New data on contract signings also pointed to sluggish demand, with the National Association of Realtors reporting that a seasonally adjusted index of pending home sales fell 0.8% in January from the previous month. The same report said pending sales fell 0.4% from January a year earlier and described pending sales as a bellwether because there is usually a month or two lag between contract signings and completed transactions.

“In improving affordability conditions have yet to induce more buying activity,” said Lawrence Yun, the chief economist for the National Association of Realtors.

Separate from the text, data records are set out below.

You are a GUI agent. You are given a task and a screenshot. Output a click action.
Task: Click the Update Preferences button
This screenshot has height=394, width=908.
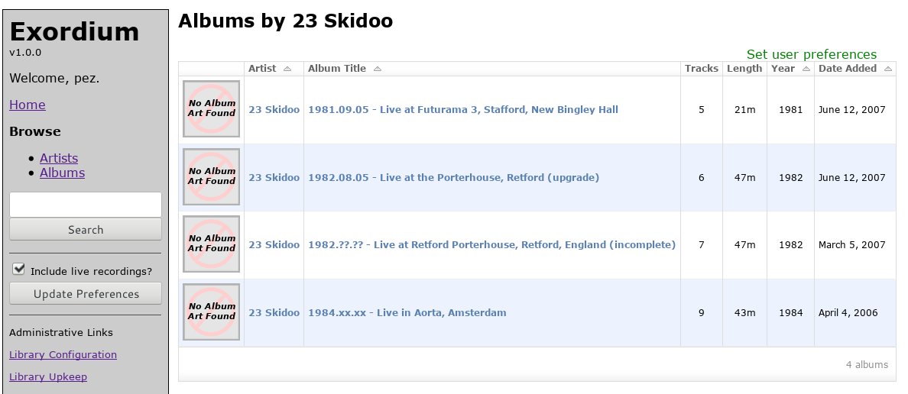[x=86, y=293]
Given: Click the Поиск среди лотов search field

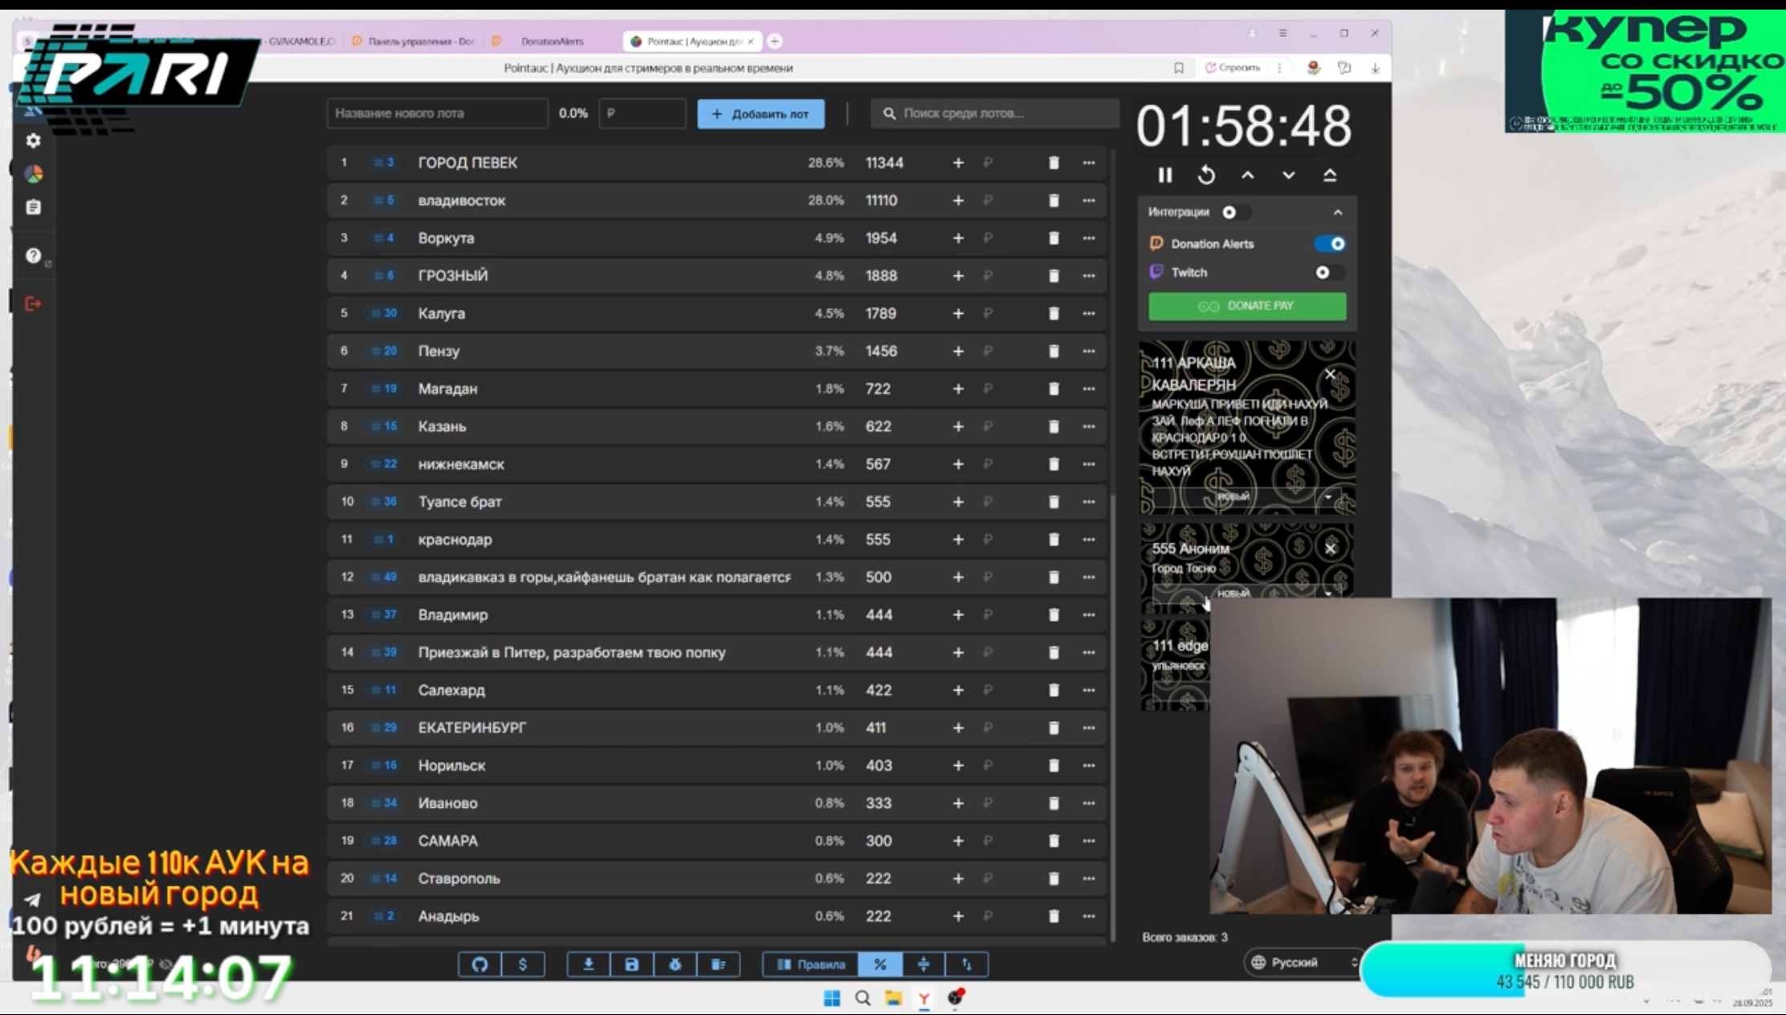Looking at the screenshot, I should [x=996, y=113].
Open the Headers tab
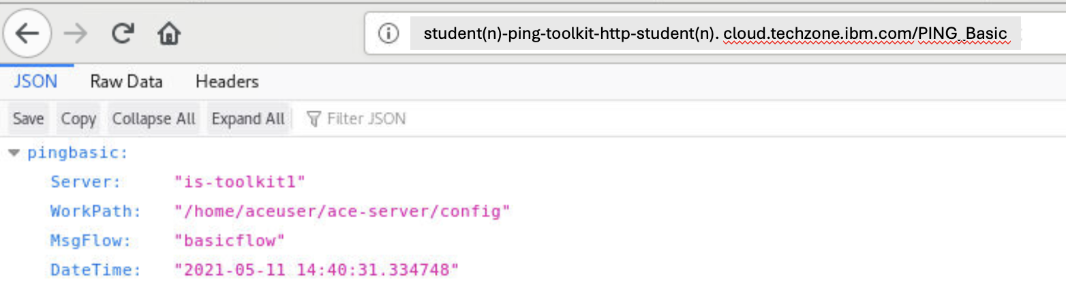Viewport: 1066px width, 292px height. coord(227,82)
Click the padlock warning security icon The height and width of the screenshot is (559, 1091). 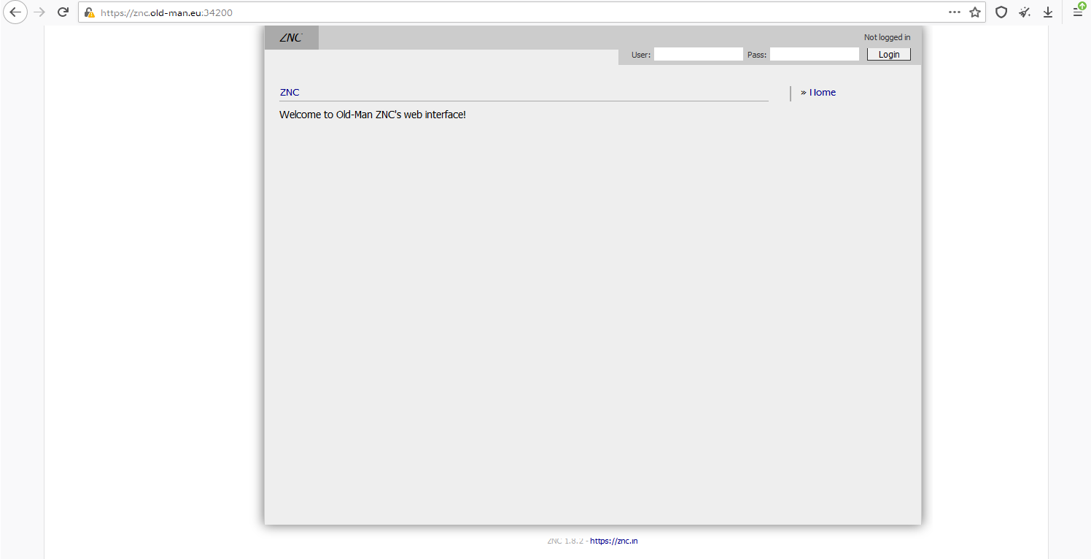click(x=90, y=12)
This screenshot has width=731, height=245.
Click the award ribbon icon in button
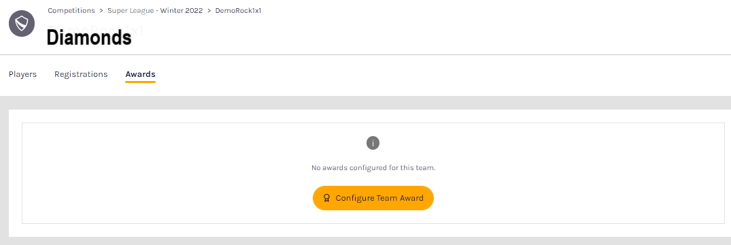coord(327,198)
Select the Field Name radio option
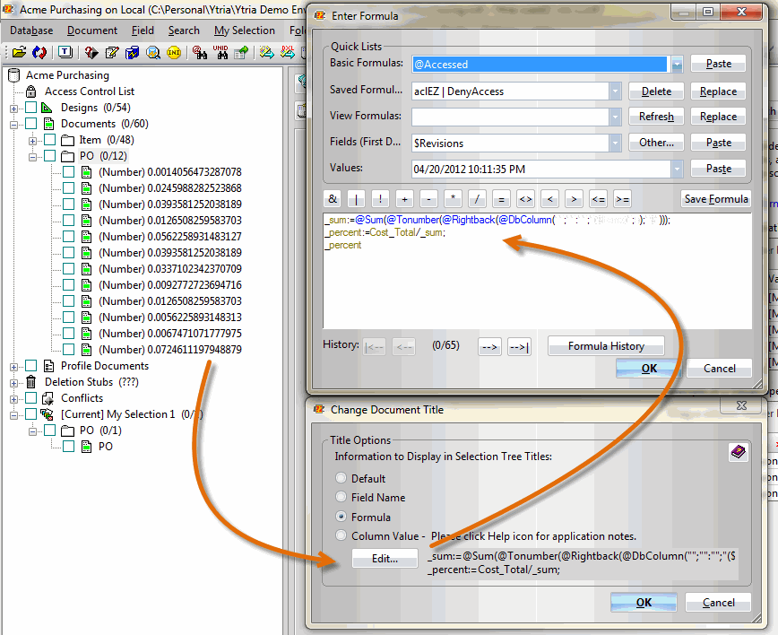778x635 pixels. click(341, 498)
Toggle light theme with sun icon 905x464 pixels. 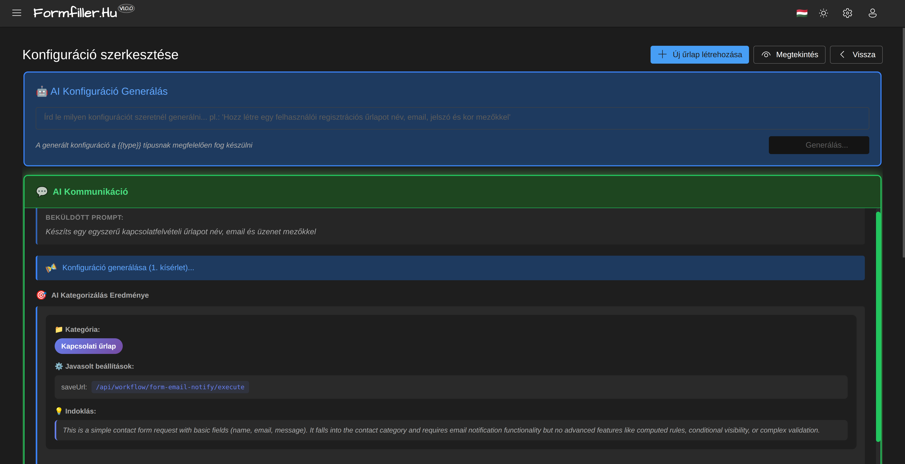point(823,13)
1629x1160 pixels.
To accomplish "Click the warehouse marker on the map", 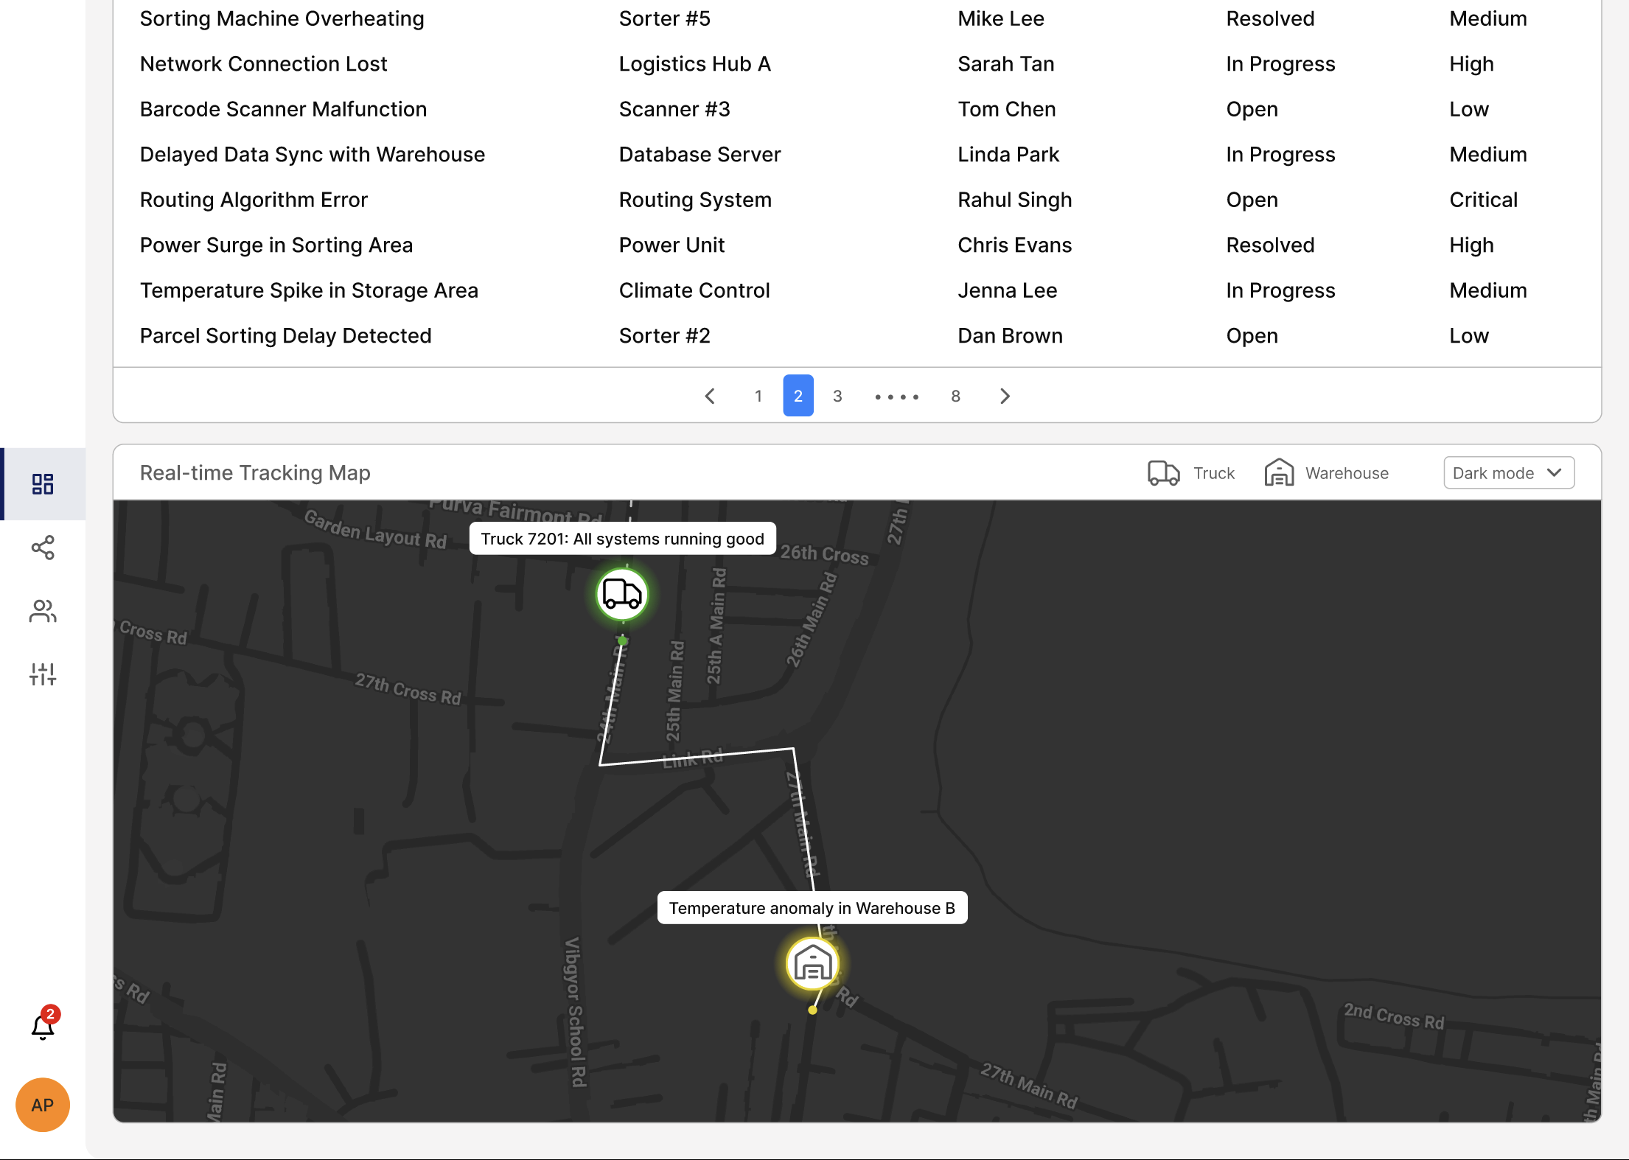I will tap(812, 964).
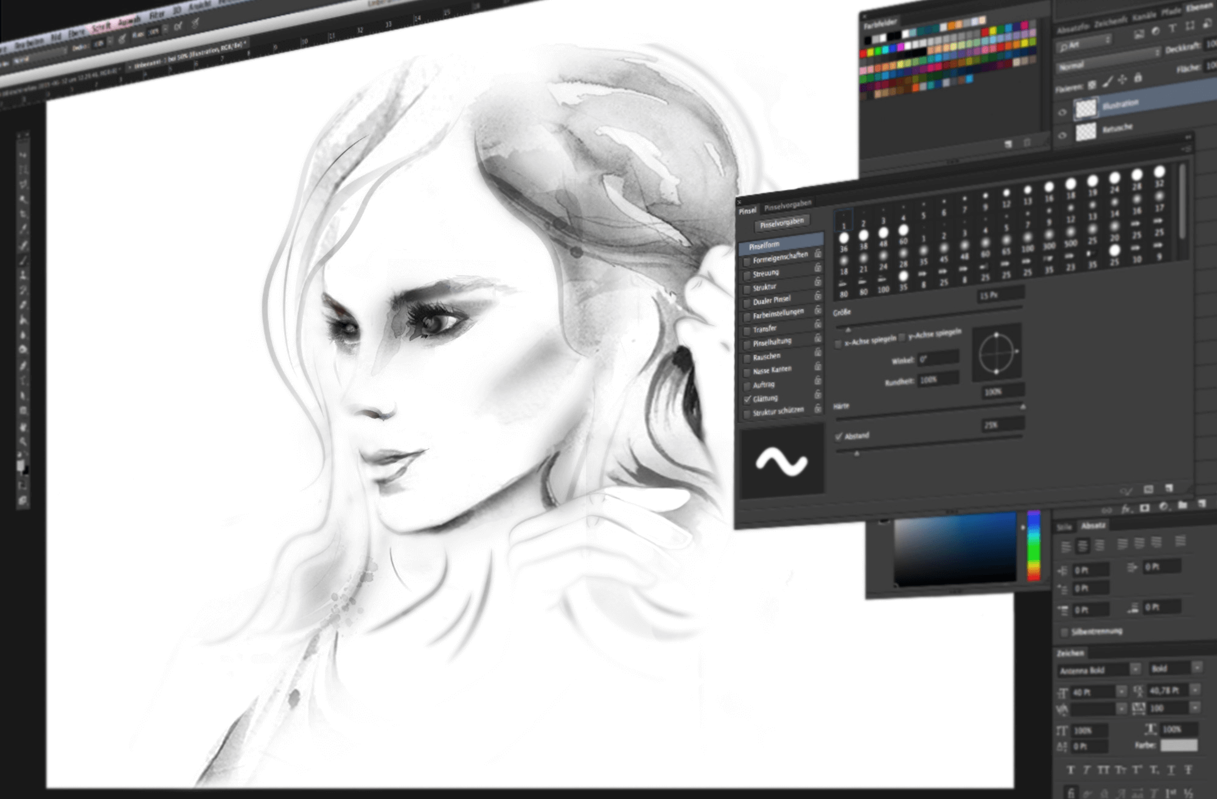Click lock icon next to Formeigenschaften
The height and width of the screenshot is (799, 1217).
[818, 253]
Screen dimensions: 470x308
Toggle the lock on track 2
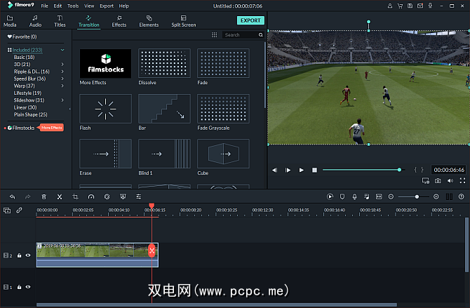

The report also linked the market’s difficulty to earlier home-price runs and a persistent housing shortage, worsened by years of below-average home construction.

Mortgage rate changes can cut the monthly cost of borrowing for new buyers and can lower payments for homeowners refinancing existing loans. The report said the recent decline should be a favorable lead-in to the annual spring home-buying season for borrowers who can afford to buy at current rates.

Freddie Mac also reported that borrowing costs on 15-year fixed-rate mortgages—often used by homeowners refinancing—edged lower. It said the average 15-year rate fell to 5.35% from 5.44% last week. A year ago, the rate was 6.04%, Freddie Mac said.

Mortgage applications rose last week as borrowers continued shifting toward refinancing. The Mortgage Bankers Association reported that applications increased 2.8% for the week, and that refinance applications accounted for 57.4% of all applications. The report said the recent drop in mortgage rates came three weeks after the Federal Reserve decided to pause further cuts to its main interest rate, after lowering rates three times to close out 2025, with officials watching whether inflation falls further before supporting additional cuts.